Downregulation of UBE4B promotes CNS axon regrowth and functional recovery after stroke

The limited intrinsic regrowth capacity of corticospinal axons impedes functional recovery after cortical stroke. Although the mammalian target of rapamycin (mTOR) and p53 pathways have been identified as the key intrinsic pathways regulating CNS axon regrowth, little is known about the key upstream regulatory mechanism by which these two major pathways control CNS axon regrowth. By screening genes that regulate ubiquitin-mediated degradation of the p53 pro-teins in mice, we found that ubiquitination factor E4B (UBE4B) represses axonal regrowth in retinal ganglion cells and corticospinal neurons.
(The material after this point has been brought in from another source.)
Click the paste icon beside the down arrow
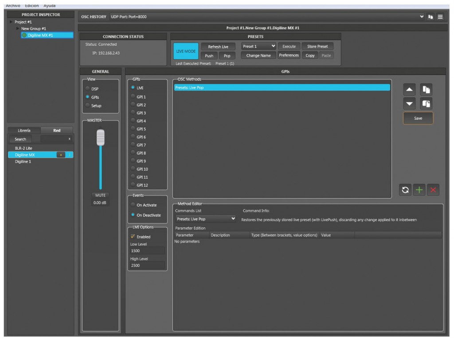This screenshot has height=339, width=454. 426,104
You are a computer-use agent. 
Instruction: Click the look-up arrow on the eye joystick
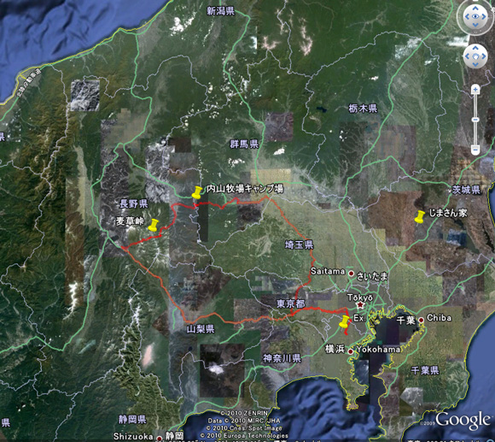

We found that axonal regrowth induced by UBE4B depletion depended on the cooperative activation of p53 and mTOR. Importantly, overexpression of UbV.E4B, a competitive inhibitor of UBE4B, in corticospinal neurons promoted corticospinal axon sprouting and facilitated the recovery of corticospinal axon-dependent function in a cortical stroke model. Thus, our findings provide a translatable strategy for restoring corticospinal tract-dependent functions after cortical stroke.

Automated summary

The limited regrowth capacity of corticospinal axons after cortical stroke hinders functional recovery. In this study, we identified ubiquitination factor E4B (UBE4B) as a regulator of axonal regrowth in retinal ganglion cells and corticospinal neurons. UBE4B represses axonal regrowth through the cooperative activation of p53 and mTOR pathways. Overexpression of UbV.E4B, a competitive inhibitor of UBE4B, promotes corticospinal axon sprouting and facilitates recovery of corticospinal tract-dependent function in a cortical stroke model.